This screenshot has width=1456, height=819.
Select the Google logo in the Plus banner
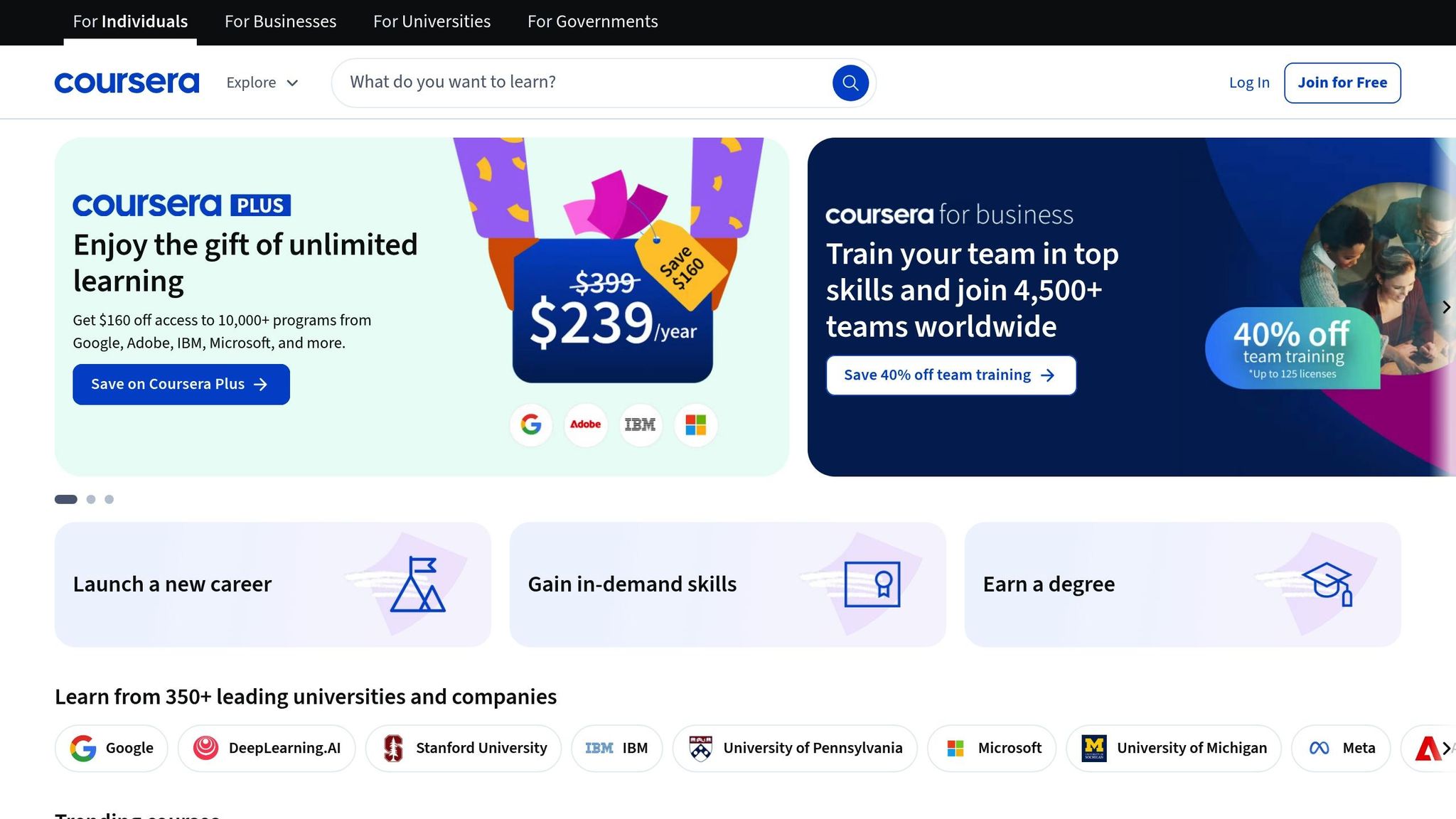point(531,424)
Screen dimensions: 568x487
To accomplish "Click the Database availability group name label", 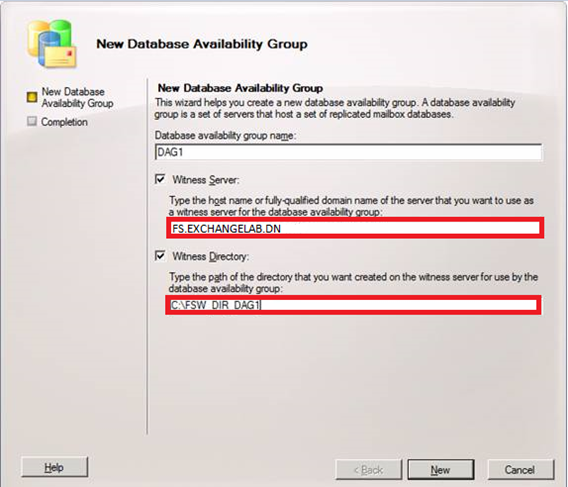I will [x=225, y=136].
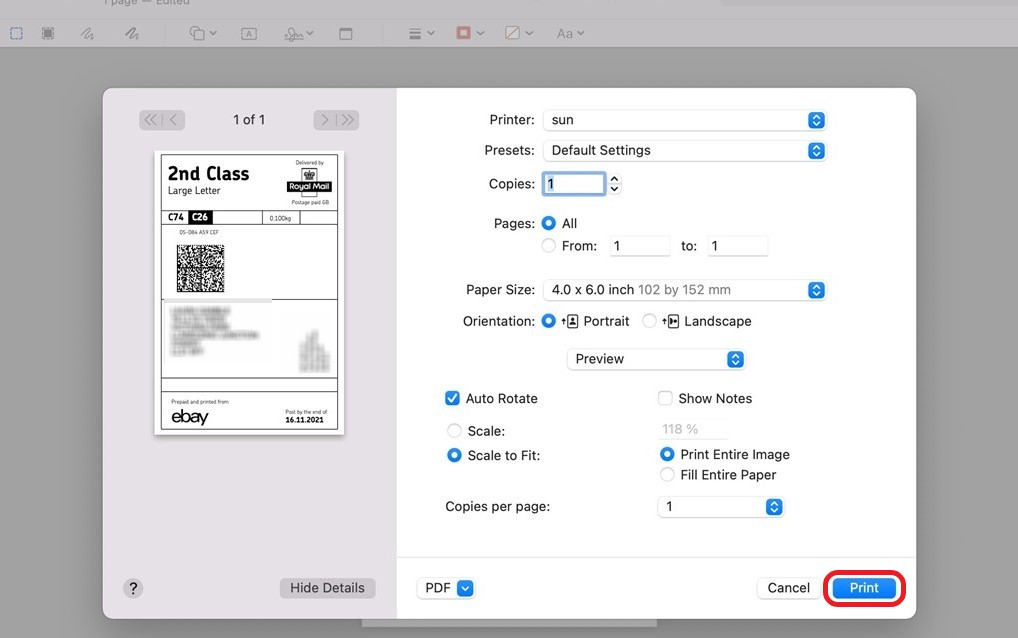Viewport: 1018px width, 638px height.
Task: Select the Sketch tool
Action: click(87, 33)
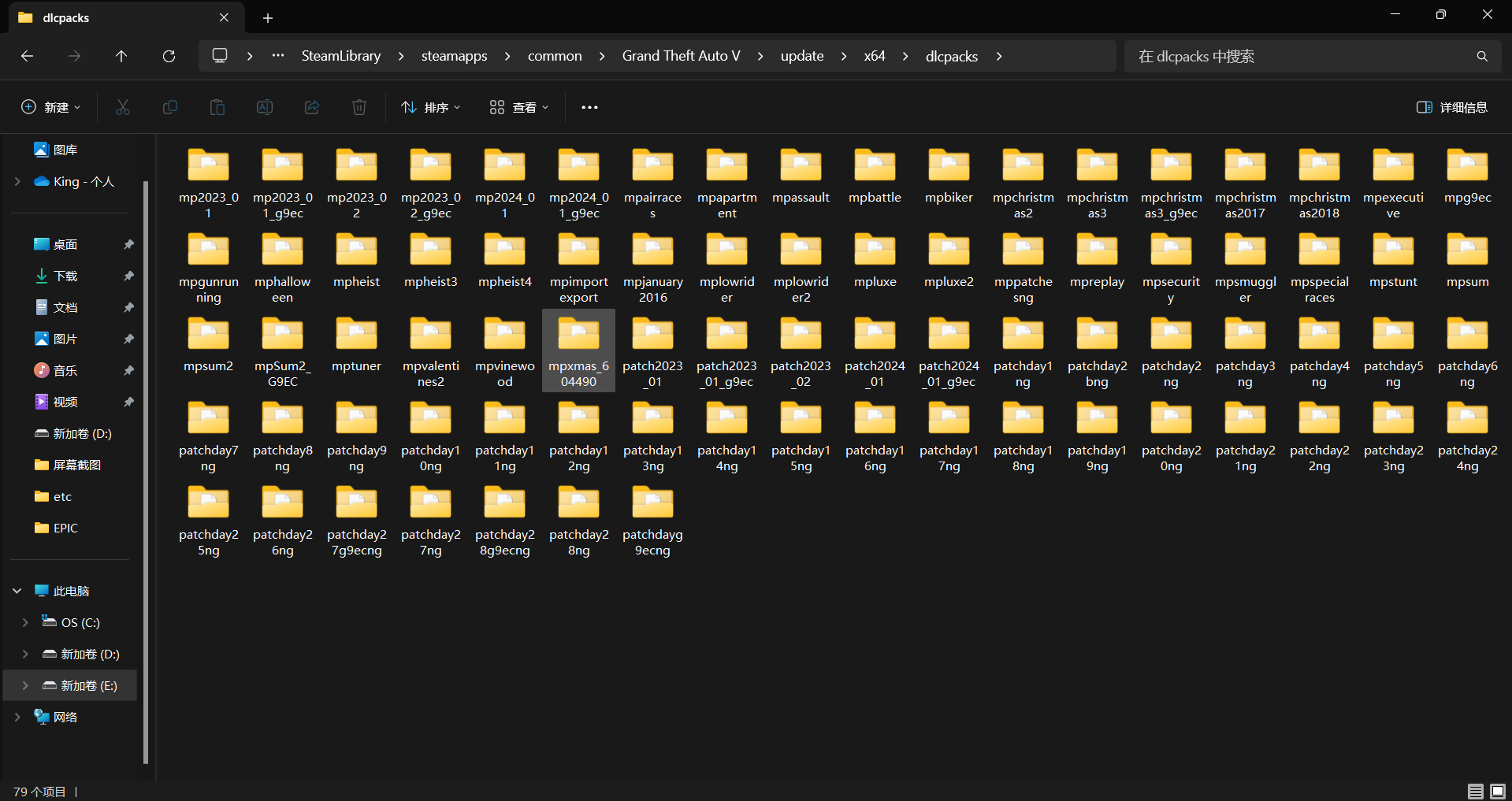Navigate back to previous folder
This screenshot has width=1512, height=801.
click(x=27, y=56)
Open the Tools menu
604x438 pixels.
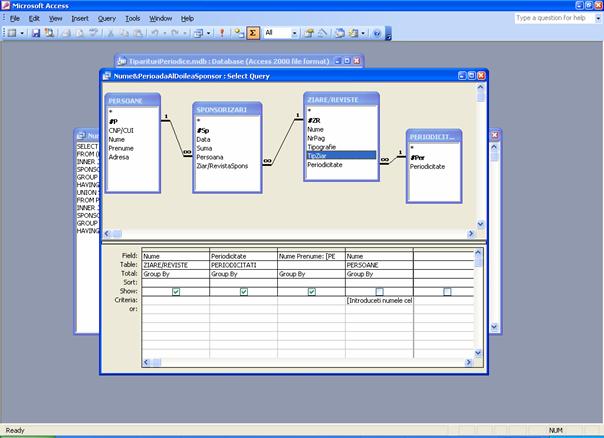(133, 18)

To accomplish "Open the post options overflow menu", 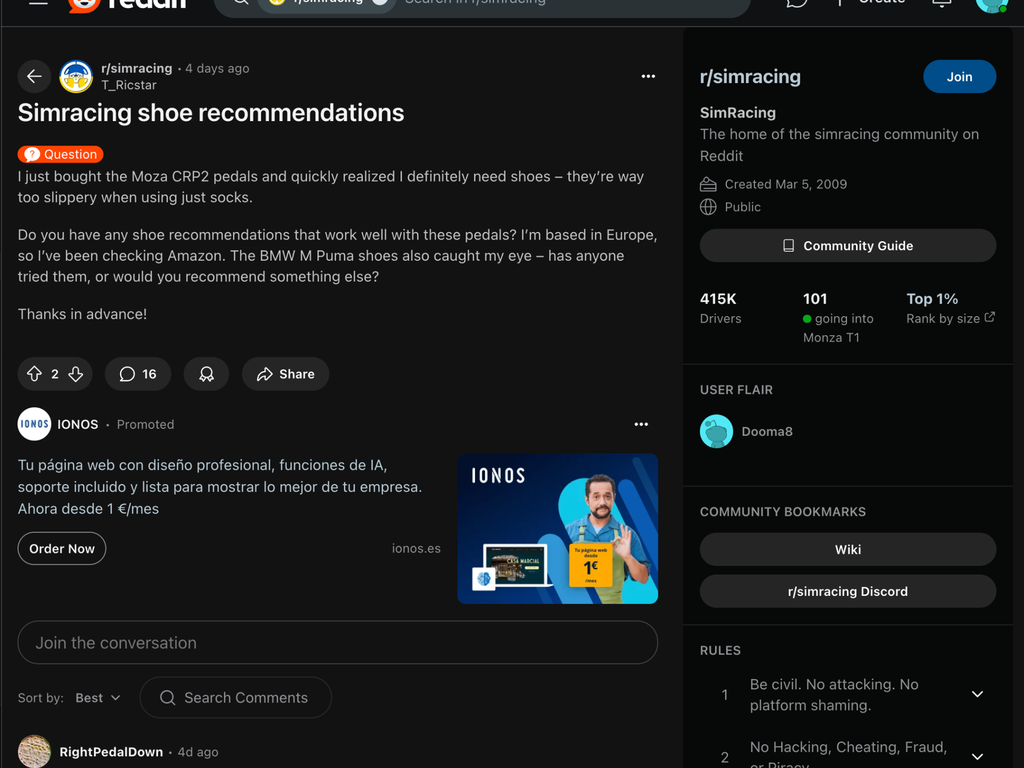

Task to carry out → Starting at the line that contains "604x438 pixels.", reproduce every line through the last one in the records exactly, and omit all pictures.

Solution for this task →
604x438 pixels.
(133, 18)

To accomplish "Open the post options overflow menu", 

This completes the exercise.